Ausgewählter Textauszug:
════════════════════

Magere Martinsgänse

Ab heute gilt wegen der Vogelgrippe die Stallpflicht. Bauern schlachten ihre Gänse, anstatt sie einzusperren

MÜNCHEN dpa ■ Martins- und Weihnachtsgänsen geht es wegen der Vogelgrippe vorzeitig an den Kragen. Da es Bauern oft nicht möglich sei, tausende von Gänsen im Stall unterzubringen, ließen sie das Federvieh jetzt vorzeitig schlachten, berichtete gestern Herbert Quakernack vom westfälisch-lippischen Landwirtschaftsverband in Münster. In anderen Regionen sieht es ähnlich aus.

Von diesem Samstag an gilt für sämtliches Geflügel in Deutschland ein Freilaufverbot. Gänse sind vergleichsweise schwer im Stall zu halten. Anders als Hühner bleiben sie auch nachts am liebsten draußen. In Schleswig-Holstein beantragten mehrere Großzüchter eine Befreiung von der Stallpflicht. Thüringen sieht die Sache pragmatisch: Mit dem Martinstag am 11. November – zu dem traditionell auch ein Festtagsschmaus mit Gänsebraten gehört – werde sich die Frage sowieso erledigen, sagte der Sprecher des Gesundheitsministeriums, Thomas Schulz.

════════════════════

Vorliegende Datensätze:
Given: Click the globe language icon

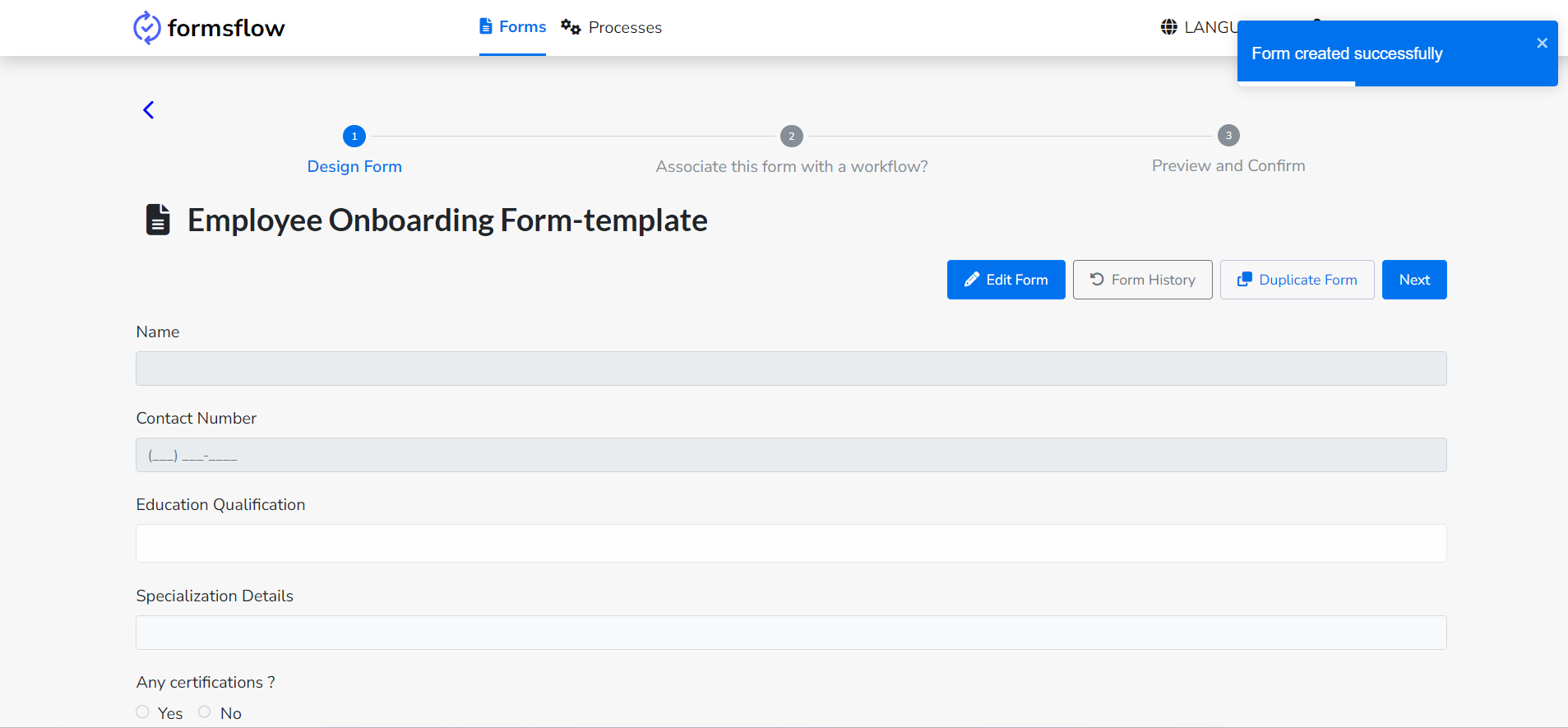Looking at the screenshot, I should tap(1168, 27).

════════════════════

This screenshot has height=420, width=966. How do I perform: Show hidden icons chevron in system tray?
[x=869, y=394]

════════════════════

Zu erledigende Aufgaben:
[A] Beantworten Sie zum Artikel über die Martinsgänse diese Fragen:
(i) Wer berichtete gestern vom westfälisch-lippischen Landwirtschaftsverband in Münster?
(ii) Von welchem Tag an gilt das Freilaufverbot für sämtliches Geflügel in Deutschland?
(iii) Was beantragten mehrere Großzüchter in Schleswig-Holstein?
[B] Bitte führen Sie den Artikel über die Martinsgänse im Anschluss an seinen letzten Satz fort.
Die Datensätze spielen hierfür keine Rolle.

Gegebene Antworten:
[A]
(i) Herbert Quakernack
(ii) Von diesem Samstag an
(iii) Eine Befreiung von der Stallpflicht

[B]
Die Gänse auf deutschen Festtischen stammen zum größten Teil aus Polen und Ungarn. Von den 32.000 Tonnen Gänsefleisch, die 2003 in Deutschland verkauft wurden, kamen nur 4.000 Tonnen aus heimischer Produktion. In Polen haben die Schlachtungen bereits Ende Juli begonnen und gehen in den nächsten Tagen zu Ende. Das Fleisch wird eingefroren. In dem Land gilt seit vergangenem Wochenende ein Freilaufverbot für Geflügel.

Die Europäische Union verschärfte gestern die Einfuhrverbote für Ziervögel und Federn aus Russland. Grund ist ein von den russischem Behörden bestätigter H5N1-Fall bei Geflügel in der Region Tula, südlich von Moskau. In Thailand ist ein neuer Fall von Vogelgrippe beim Menschen aufgetreten – ausgerechnet beim Sohn eines an der Krankheit gestorbenen Bauern. Nach Behördenangaben von gestern wird der infizierte Siebenjährige aber überleben. Der Junge soll sich nicht bei seinem Vater angesteckt habe. Hinweise auf eine Übertragung von Mensch zu Mensch gebe es nicht.